Suczka o imieniu Mishka, która zaginęła w Kalifornii, odnalazła się po dziewięciu miesiącach w stanie Michigan, czyli 3770 km od domu. Namierzenie psa było możliwe dzięki mikroczipowi, który umożliwia znalezienie swojej zguby. Rodzina ucieszyła się z powrotu terierki do domu, ale nie mogła uwierzyć, jakim sposobem pies przebył tak długi dystans. Inspektorzy ze schroniska, do których trafiła suczka, podali jedną z przyczyn.
4000 km od domu. Pies mógł zostać skradziony
Latem 2023 roku Mishka znikła z okolic miejsca pracy swego opeikuna w mieście San Diego. Znaleziono ją w ostatnich dniach na przedmieściach Detroit.

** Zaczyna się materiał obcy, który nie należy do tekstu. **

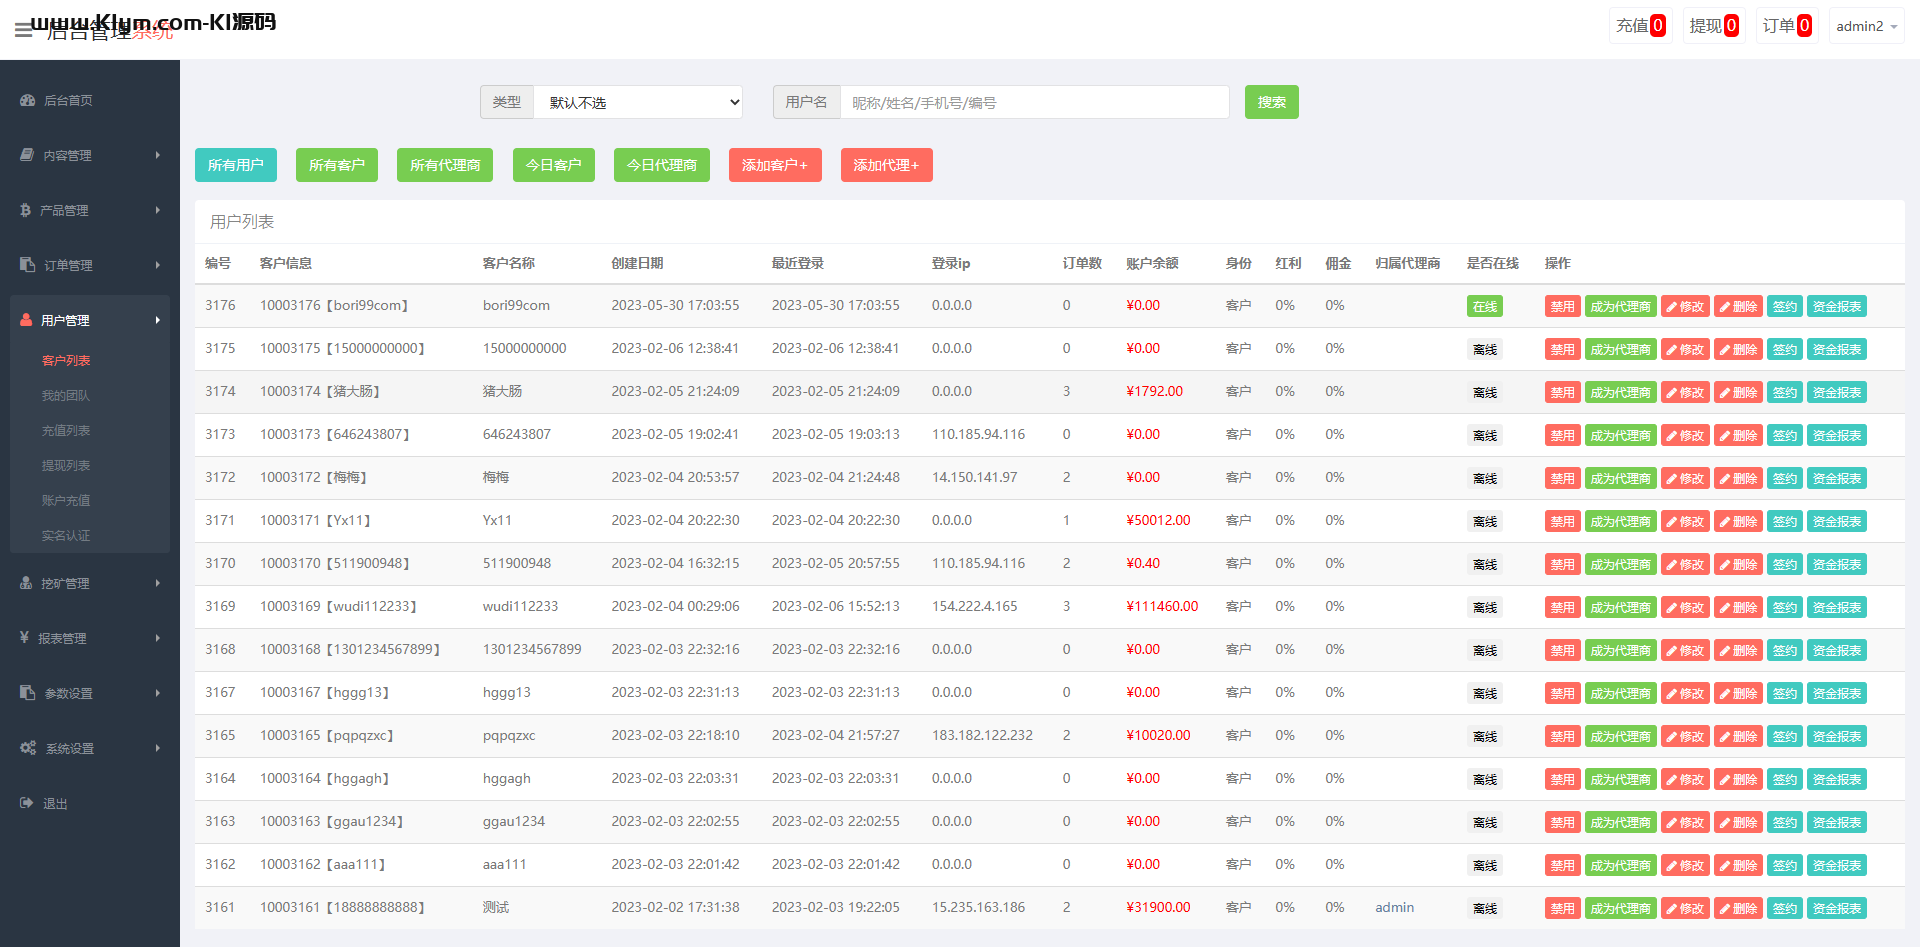Open 充值列表 in the sidebar submenu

Jeden z mieszkańców poinformował policję o błąkającym się psie, ta zawiozła zwierzę do schroniska, gdzie odczytano dane opiekunów z mikroczipa.
Zupełnym przypadkiem państwo Houman jechali wtedy odwiedzić rodzinę w stanie Minnesota i po 10 godzinach jazdy samochodem zabrali ze schroniska swoją zgubę.
Nadal jednak nie wiadomo na pewno, w jaki sposób Mishka przedostała się z Kalifornii do Michigan, a więc przemierzyła po przekątnej praktycznie przez cały kraj.
Pracownicy schroniska powiedzieli agencji AP, że piesek mógł zostać skradziony, a potem sprzedany. Wskazuje na to fakt, że Mishka była zadbana i nakarmiona. Ponadto w czasie nieobecności w domu nabyła nową umiejętność – wykonywania komendy „siad”.
Szacuje się, że każdego roku w Stanach Zjednoczonych kradzionych jest nawet dwa miliony zwierząt.